Part XXXIII
Part XXXIII
It is interesting to compare the history of the Jockey® brand men’s underwear brief with that of the Speedo® men’s swim brief. Jockey claims to have been first with developing the idea for brief-style underwear for men. Speedo claims to invented brief-style swimwear for men. If this is all accurate, then which was invented first?
The Internet sites I have visited—manufacturer and Wikipedia claim that Jockey sold its first pair of brief-style underwear in 1935, but Speedo claims to have introduced the men’s swim brief in 1928, seven years earlier. So if these sites are accurate, Speedos actually appeared earlier than Jockey shorts.

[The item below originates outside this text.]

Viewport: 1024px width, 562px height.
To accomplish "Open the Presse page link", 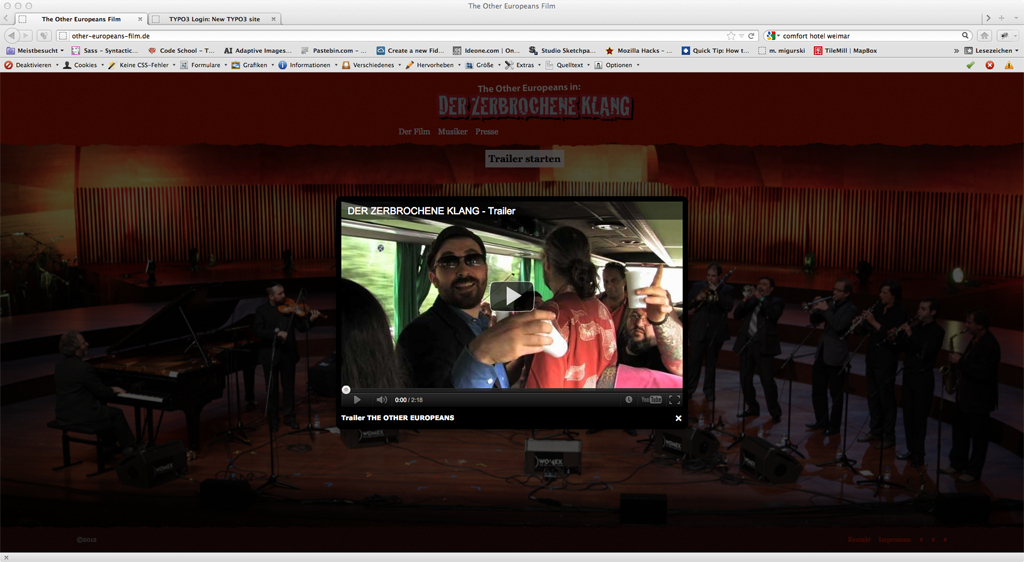I will 487,132.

The history of Speedo gets very complicated. What you know about Speedo originating in Australia is true, but things get complicated in that the company changed ownership multiple times over the years often appearing as a subsidiary of larger apparel companies, White Stag, Warnaco etc. Nowadays it is a subsidiary of a British firm that makes an assortment of athlete-focused gear called the Pentland Group.
Another complicating issue is that Speedo licensed the brand to other companies in various parts of the world such as Japan and South America. The sleek and skimpy Japanese Speedo looks different from a US Speedo in large measure because it is manufactured catering to Japanese male bodies and fashion sense not for the US market.

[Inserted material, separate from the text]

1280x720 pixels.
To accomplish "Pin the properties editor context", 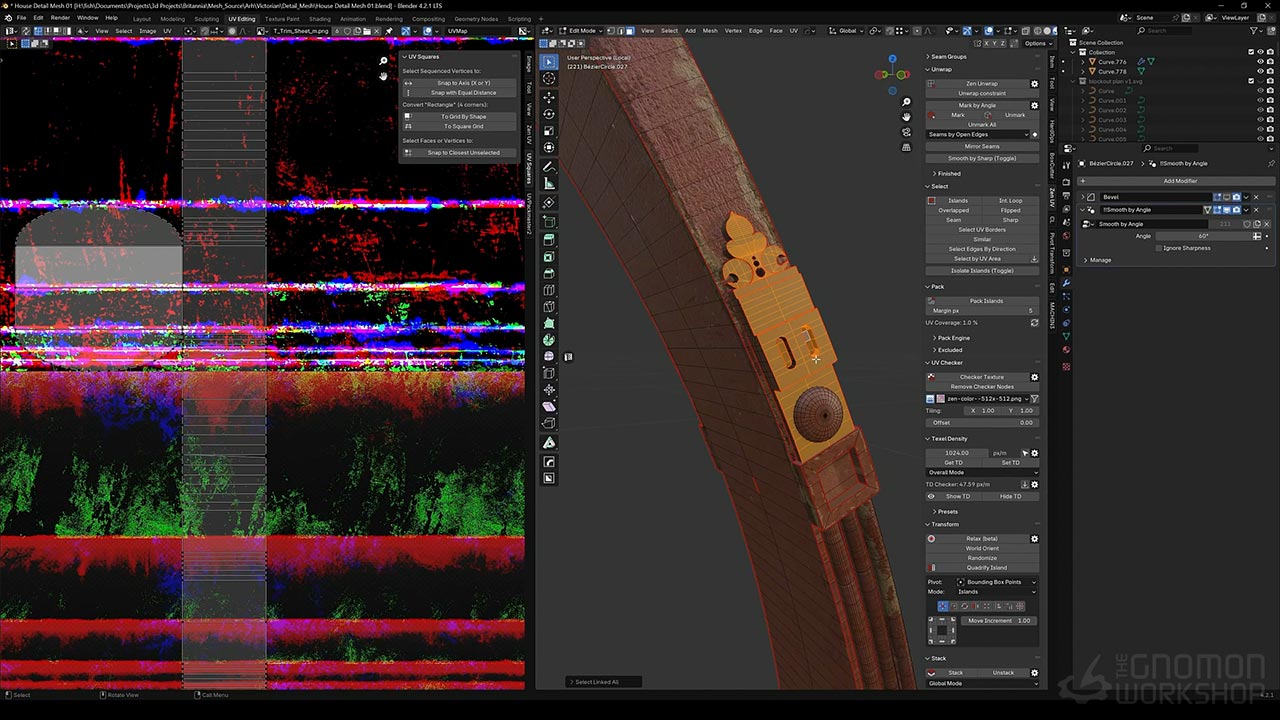I will 1271,163.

But the Speedo brand name has always been associated with designing really fast suits catering to the internationally-competitive swimmer. The brand has almost always been in the leading edge of this, but that history gets really complicated too, given that the company has been involved in the development of the full body suits and the varying FINA rules as to whether a particular suit was allowed or not to set international records.
Unlike what you may think, the original 1928 Speedo was a design that was supposed to take seconds off a swimmer’s time. The early thinking was that skin not cloth was always faster in the water and therefore minimal coverage suits would nearly always have the advantage. Bigger and loose-fitting suits would tend to contain water, slowing the swimmer down in competitions. Never mind that the minimal coverage suit tended to make the guy’s genitalia quite obvious even if covered with cloth. The ability of the suit to produce minimal drag was what really mattered.
The idea that cloth could be faster than skin is a comparatively new idea, which led to the Fastskin and LZR Racer suits—the suits that created all sorts of controversies involving international speed records with many of the designs being determined illegal by FINA rules. The Wikipedia article traces a lot of the controversies and how they have played out in recent years. Apparently record holders wearing suits deemed legal when the record was set were not forced to give up their records if the suit was declared illegal after the record was set. But this sometimes makes intertemporal comparisons of times difficult as in was the record set wearing what is now treated as an illegal suit?